Voici enfin, dans un hameau, le véhicule en panne où l’on dépose notre mécano embarqué. Ce qui présente le double avantage de décongestionner la banquette et de permettre au chauffeur d’acheter une lanière de chambre à air dans une minuscule boutique. Il s’en sert pour refixer le miroir du rétro dont l’adhésif se ramollit à vue d’œil à cause des 39°C ambiants.
En partant à 9 h., nous aurions dû arriver à Tambacounda à 17 h. Mais il est 19 h. Et on roule toujours. La nuit arrive et on se demande pourquoi le chauffeur écarquille les yeux la tête proche du pare-brise. Réponse : il n’a pas de phares ! La dernière heure de route manque bien d’être notre dernière heure tout court… Nous évitons deux vaches qui ont eu la bonne idée d’être de couleur crème, une chèvre et surtout bon nombre de piétons qui marchent sur le bord de la piste.

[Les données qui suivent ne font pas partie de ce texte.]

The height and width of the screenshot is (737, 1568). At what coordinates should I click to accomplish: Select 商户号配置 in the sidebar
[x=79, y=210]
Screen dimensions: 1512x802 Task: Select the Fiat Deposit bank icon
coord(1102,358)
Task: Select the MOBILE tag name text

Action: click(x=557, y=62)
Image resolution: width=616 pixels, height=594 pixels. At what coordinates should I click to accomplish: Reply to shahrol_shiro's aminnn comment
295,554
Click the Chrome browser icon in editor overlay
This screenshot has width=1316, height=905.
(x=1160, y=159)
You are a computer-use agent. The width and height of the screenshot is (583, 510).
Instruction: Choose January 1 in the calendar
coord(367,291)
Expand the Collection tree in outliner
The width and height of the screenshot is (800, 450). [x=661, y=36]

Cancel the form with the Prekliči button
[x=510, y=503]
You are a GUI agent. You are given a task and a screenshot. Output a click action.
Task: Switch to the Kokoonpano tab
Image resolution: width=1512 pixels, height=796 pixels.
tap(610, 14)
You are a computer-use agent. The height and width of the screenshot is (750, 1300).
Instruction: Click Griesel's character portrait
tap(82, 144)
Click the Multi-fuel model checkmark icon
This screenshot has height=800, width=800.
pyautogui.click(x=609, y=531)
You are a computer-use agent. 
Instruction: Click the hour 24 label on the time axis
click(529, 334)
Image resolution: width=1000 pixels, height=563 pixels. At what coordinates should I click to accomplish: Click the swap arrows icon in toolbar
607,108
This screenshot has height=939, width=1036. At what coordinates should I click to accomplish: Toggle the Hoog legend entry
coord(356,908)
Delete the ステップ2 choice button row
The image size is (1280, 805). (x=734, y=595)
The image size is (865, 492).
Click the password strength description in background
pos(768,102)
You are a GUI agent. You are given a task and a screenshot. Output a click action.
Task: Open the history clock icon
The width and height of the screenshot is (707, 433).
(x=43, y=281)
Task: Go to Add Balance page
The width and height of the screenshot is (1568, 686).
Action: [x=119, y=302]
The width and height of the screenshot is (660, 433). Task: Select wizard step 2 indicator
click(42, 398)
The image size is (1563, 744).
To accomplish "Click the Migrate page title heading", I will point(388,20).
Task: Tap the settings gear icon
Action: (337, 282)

Enfin, après 8 heures de piste, c’est le garage* de Tambacounda ! On dépose tous les passagers. Nos sacs sont recouverts d’une épaisse poussière rouge et les chèvres sont roses. Les passagers aussi d’ailleurs ! Plus de noirs ou de blancs, il n’y a que des roses clairs et des roses foncés : la démocratie par le 7 places !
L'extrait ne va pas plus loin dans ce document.